• _Input_
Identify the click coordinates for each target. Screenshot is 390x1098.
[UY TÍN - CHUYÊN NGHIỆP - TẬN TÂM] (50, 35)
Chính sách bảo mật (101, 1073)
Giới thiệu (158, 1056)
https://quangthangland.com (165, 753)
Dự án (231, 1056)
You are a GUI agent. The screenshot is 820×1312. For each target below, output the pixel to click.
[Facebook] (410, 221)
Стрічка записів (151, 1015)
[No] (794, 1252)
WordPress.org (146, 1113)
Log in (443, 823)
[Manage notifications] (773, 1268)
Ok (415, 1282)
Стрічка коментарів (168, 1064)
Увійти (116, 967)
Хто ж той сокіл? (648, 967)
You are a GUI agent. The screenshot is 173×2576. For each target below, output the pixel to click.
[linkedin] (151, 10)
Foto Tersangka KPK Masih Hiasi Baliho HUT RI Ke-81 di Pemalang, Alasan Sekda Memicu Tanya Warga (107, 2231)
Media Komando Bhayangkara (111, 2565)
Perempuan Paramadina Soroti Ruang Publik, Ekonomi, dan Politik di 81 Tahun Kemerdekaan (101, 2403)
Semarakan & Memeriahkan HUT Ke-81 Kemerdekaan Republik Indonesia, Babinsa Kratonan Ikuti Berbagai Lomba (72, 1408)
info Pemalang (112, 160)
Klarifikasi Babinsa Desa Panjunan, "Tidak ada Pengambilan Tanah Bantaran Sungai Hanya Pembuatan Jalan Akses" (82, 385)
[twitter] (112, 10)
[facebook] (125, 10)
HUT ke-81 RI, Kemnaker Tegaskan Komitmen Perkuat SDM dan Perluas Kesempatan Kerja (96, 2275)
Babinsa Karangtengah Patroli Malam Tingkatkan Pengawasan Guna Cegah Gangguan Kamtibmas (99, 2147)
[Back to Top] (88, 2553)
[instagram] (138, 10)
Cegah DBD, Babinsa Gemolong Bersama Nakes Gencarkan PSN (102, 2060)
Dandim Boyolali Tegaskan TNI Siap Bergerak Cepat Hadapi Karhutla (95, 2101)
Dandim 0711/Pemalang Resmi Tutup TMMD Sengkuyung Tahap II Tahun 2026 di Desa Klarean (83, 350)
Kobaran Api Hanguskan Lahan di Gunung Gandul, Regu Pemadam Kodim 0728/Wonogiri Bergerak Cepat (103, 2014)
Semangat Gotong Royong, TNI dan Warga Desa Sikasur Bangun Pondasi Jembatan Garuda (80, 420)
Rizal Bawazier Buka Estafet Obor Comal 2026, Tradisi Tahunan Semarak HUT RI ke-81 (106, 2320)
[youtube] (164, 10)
--
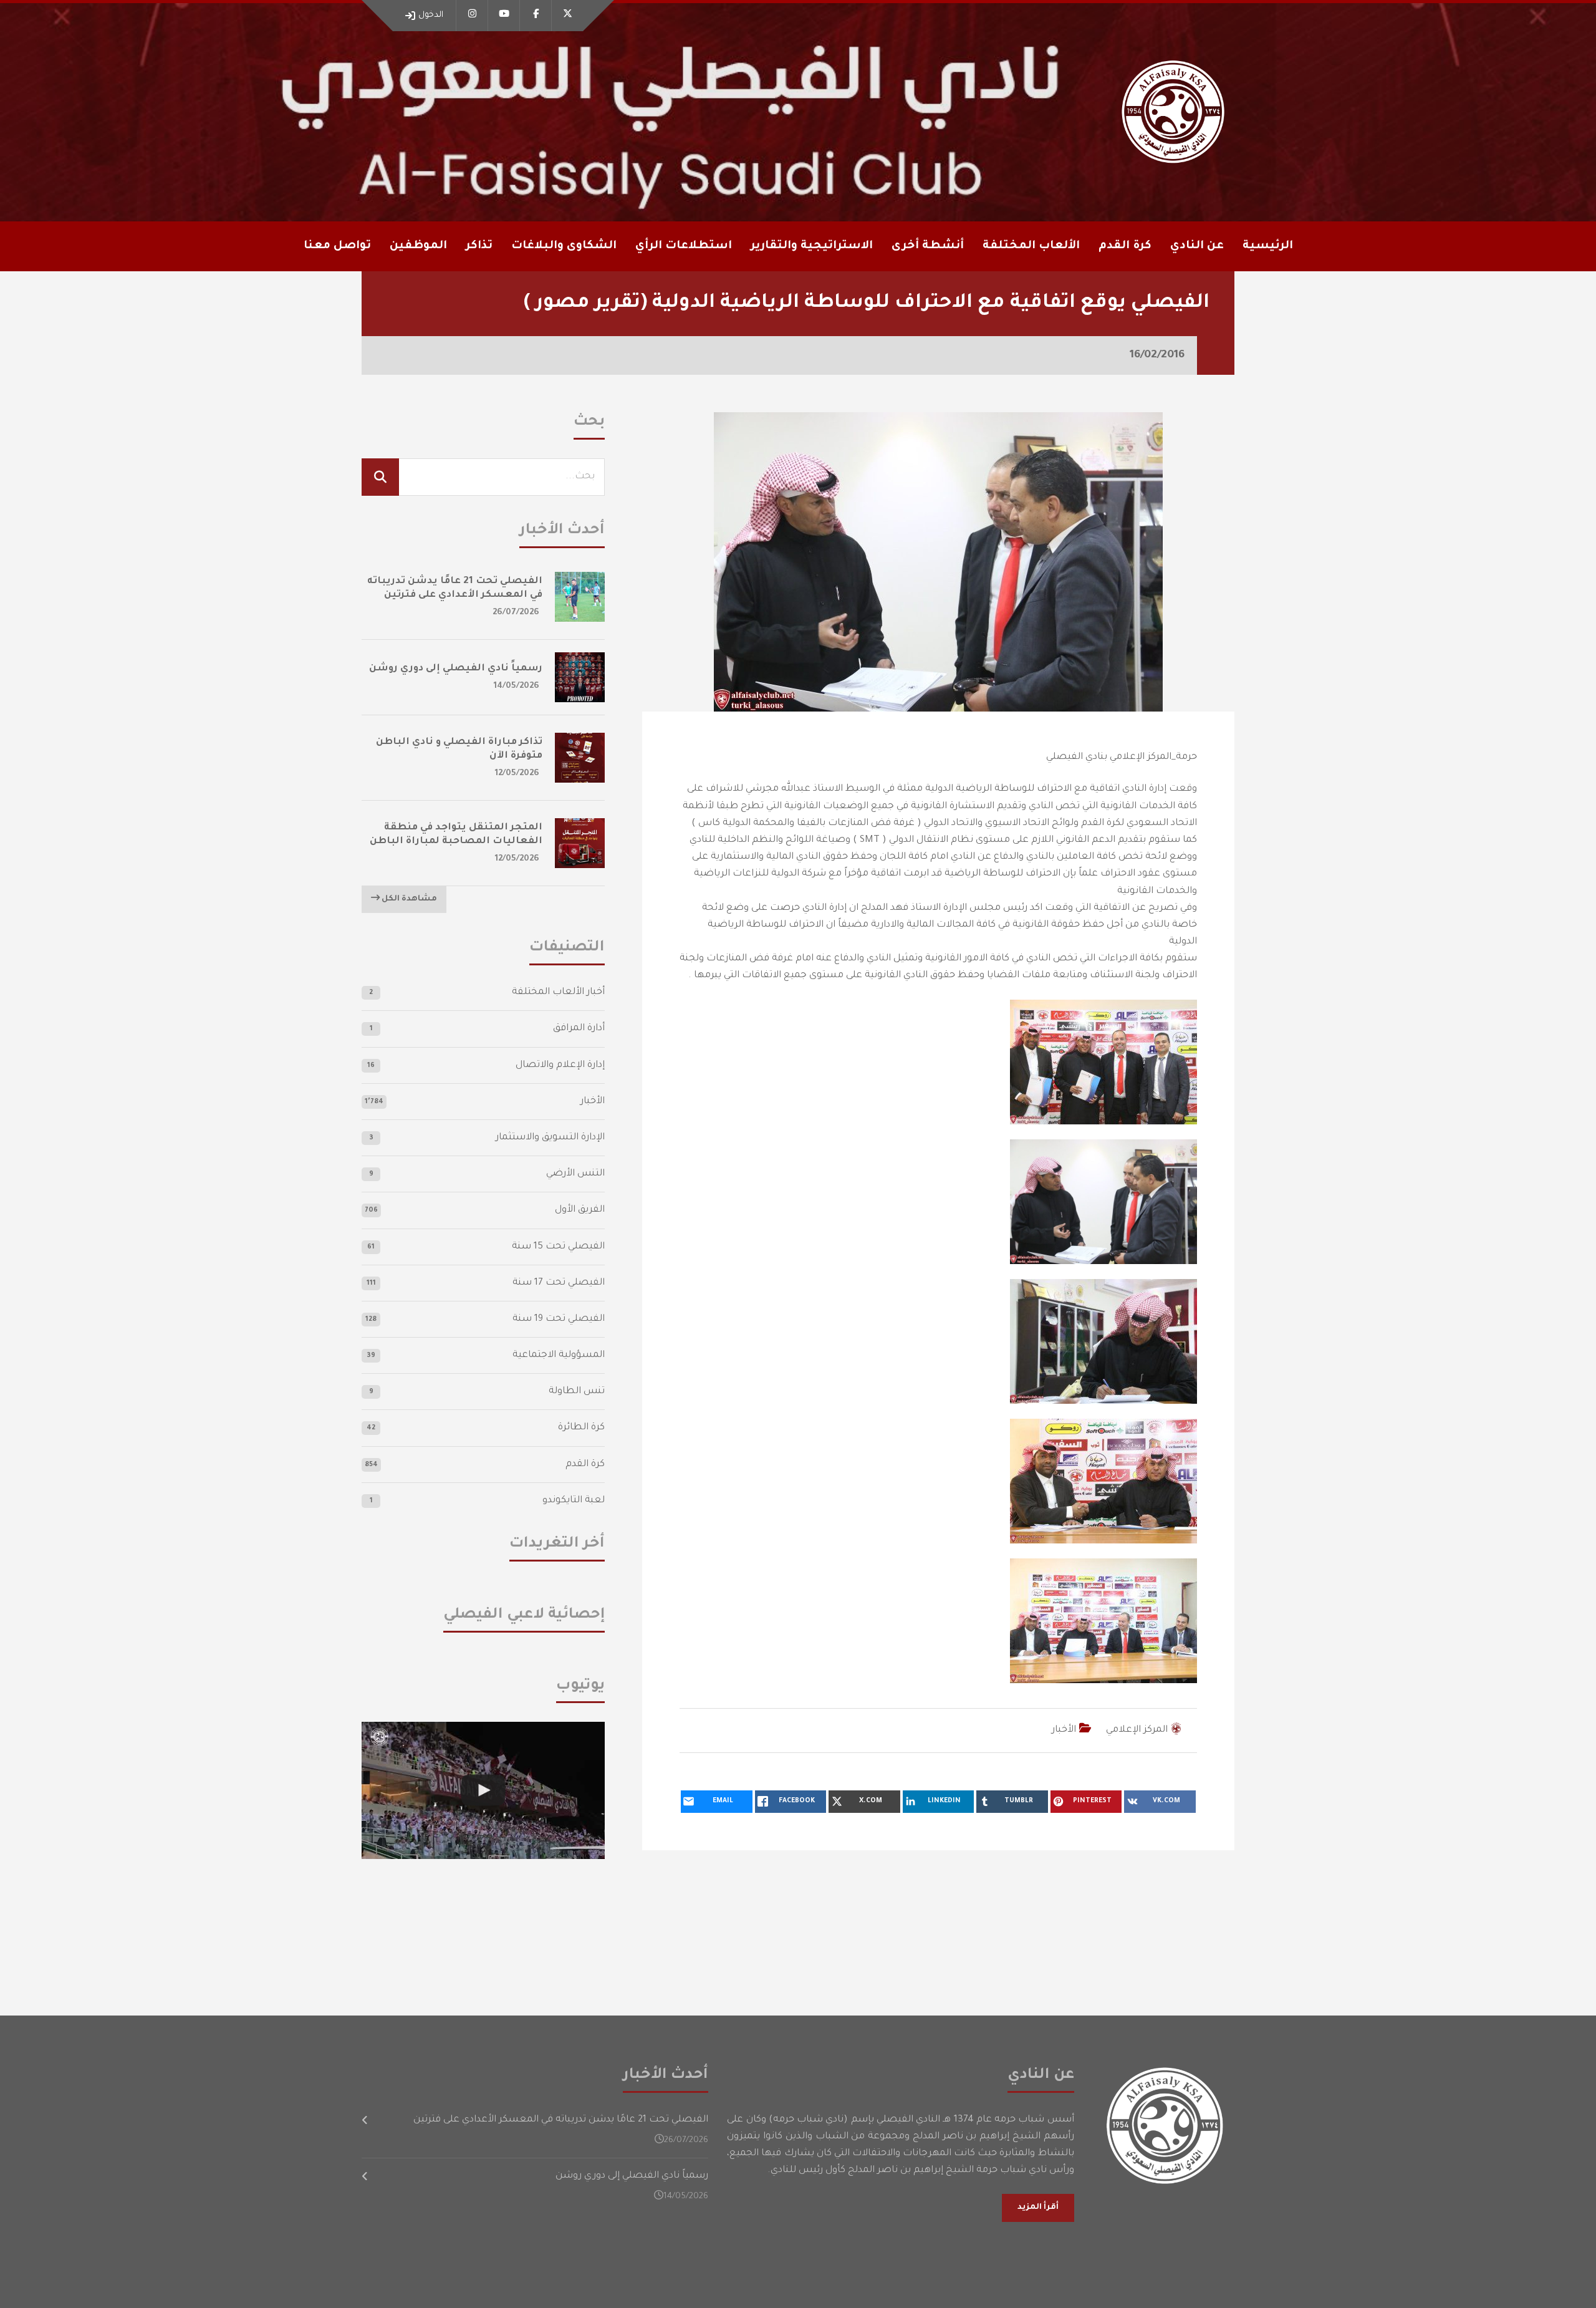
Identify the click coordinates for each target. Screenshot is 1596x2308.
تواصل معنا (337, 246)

• _Problem to solve_
Filter the lines above, keeping and copying those that contain "Tegaskan".

• _Solution to this task_
HUT ke-81 RI, Kemnaker Tegaskan Komitmen Perkuat SDM dan Perluas Kesempatan Kerja (96, 2275)
Dandim Boyolali Tegaskan TNI Siap Bergerak Cepat Hadapi Karhutla (95, 2101)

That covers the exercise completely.